Sementara Indonesia mencapai 100.303 kasus, sehingga menempati yang tertinggi pertama di Asia Tenggara dan peringkat keempat di Asia. Di Asia, jumlah kasus di Indonesia lebih rendah dari India, Pakistan, dan Bangladesh. 

"Dari sisi pengendalian rasanya masih kurang dari negara lain," imbuhnya. 

Sedangkan dari sisi struktur, Eko percaya Singapura juga bisa bangkit dari resesi karena cepat atau lambat perdagangan akan meningkat lagi. Apalagi, Singapura masuk dalam rantai pasok ekonomi global sebagai hub kelogistikan. 

"Kalau perdagangan hidup lagi, mereka hidup juga. Tapi kalau negara maju hidup, kita belum tentu, meski kita bisa beruntung bila China yang pulih cepat, karena bahan bakunya ambil dari Indonesia," ungkapnya. 

Lebih lanjut, Eko memperkirakan ekonomi Indonesia masih tumbuh negatif pada tahun ini. Sementara, tahun depan ketika pulih pun kemungkinan hanya berada di kisaran 3 persen, sehingga belum kembali seperti masa sebelum pandemi corona di kisaran 5 persen. 

Senada, Ekonom Bank Permata Josua Pardede juga menilai optimisme Jokowi perlu diwujudkan dengan peningkatan konsumsi rumah tangga yang cepat. Apalagi, konsumsi rumah tangga sudah turun cukup dalam pada kuartal I 2020. 

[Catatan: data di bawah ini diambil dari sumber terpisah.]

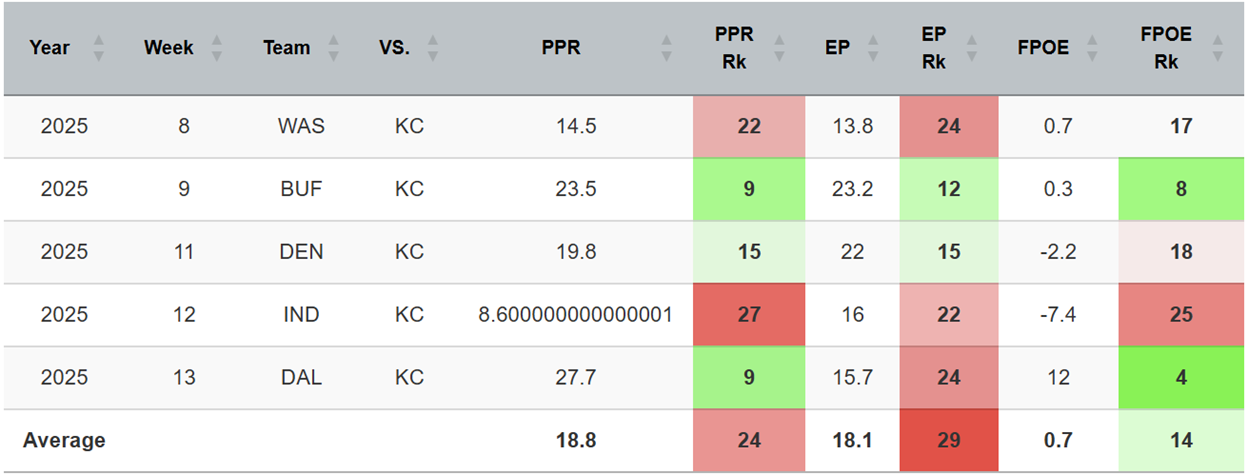Sort by PPR using its arrow icon
Image resolution: width=1248 pixels, height=475 pixels.
tap(666, 48)
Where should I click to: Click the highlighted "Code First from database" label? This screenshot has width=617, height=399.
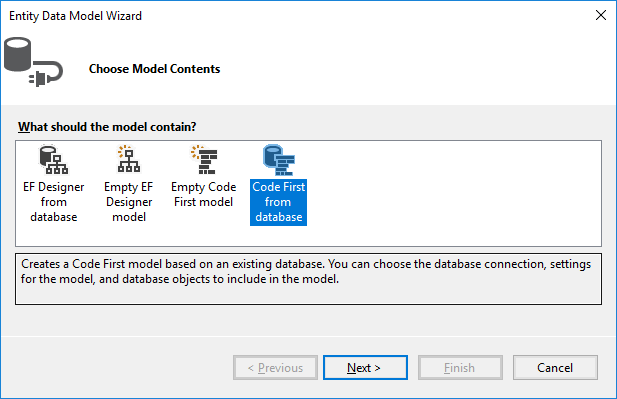click(279, 202)
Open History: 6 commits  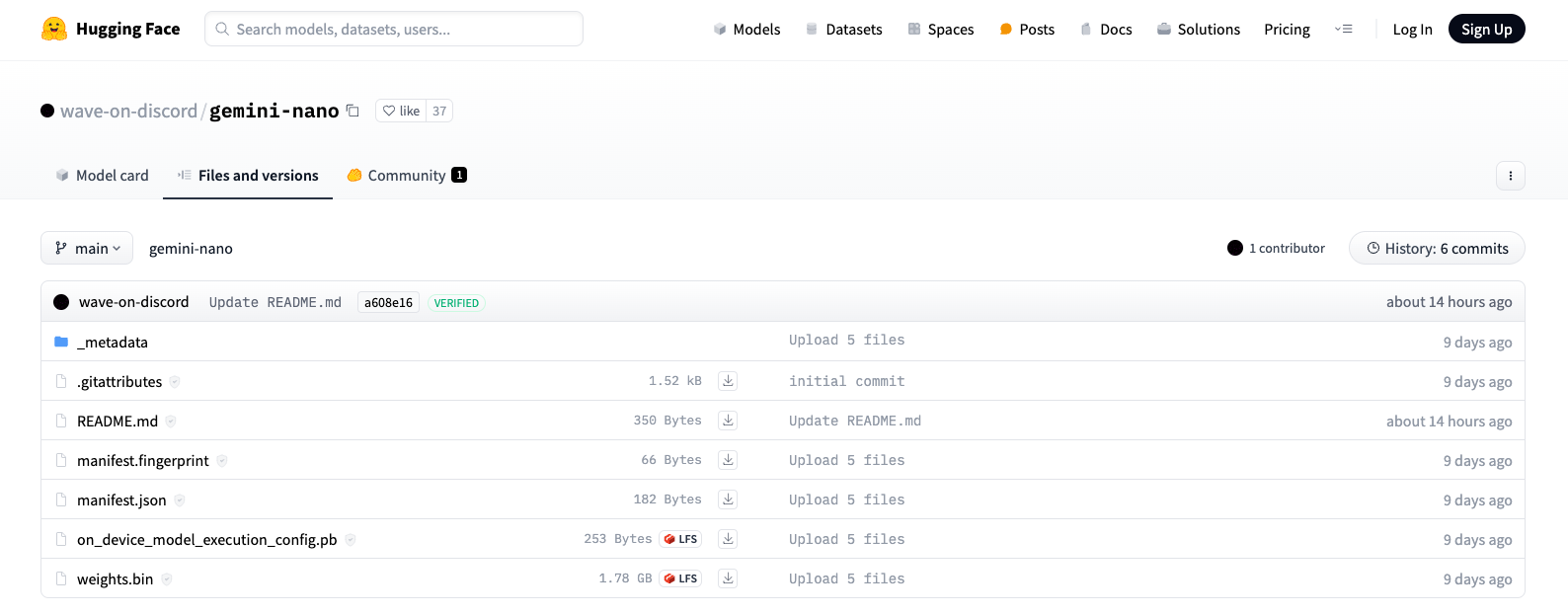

"Potensi recovery (pulih) dengan cepat ada, asal konsumsi bisa didorong lebih cepat juga. Belanja pemerintah harus lebih cepat dan prioritas untuk membangkitkan konsumsi rumah tangga," tutur Josua. 

Pasalnya, Indonesia tidak bisa mengharapkan sumber pertumbuhan dari indikator ekspor, meski masih membuat neraca perdagangan surplus US$1,27 miliar sepanjang Januari-Juni 2020.

Begitu pula dengan indikator investasi, meski menurut catatan Badan Koordinasi Penanaman Modal (BKPM) realisasinya sudah mencapai Rp402,6 triliun atau 49,3 persen dari target Rp817,2 triliun pada semester I 2020. 

"Tapi konsentrasi investor global dengan covid-19 yang ada, itu appetite (selera) investasinya masih turun karena trade dan demand domestik masih rendah. FDA (Foreign Direct Investment/investasi asing) masih lamban," jelasnya. 

Josua sendiri memperkirakan ekonomi Indonesia berada di rentang 0,5 persen sampai minus 1 persen pada tahun ini. Sementara, tahun depan ketika pulih hanya berkisar 0 persen sampai 2 persen.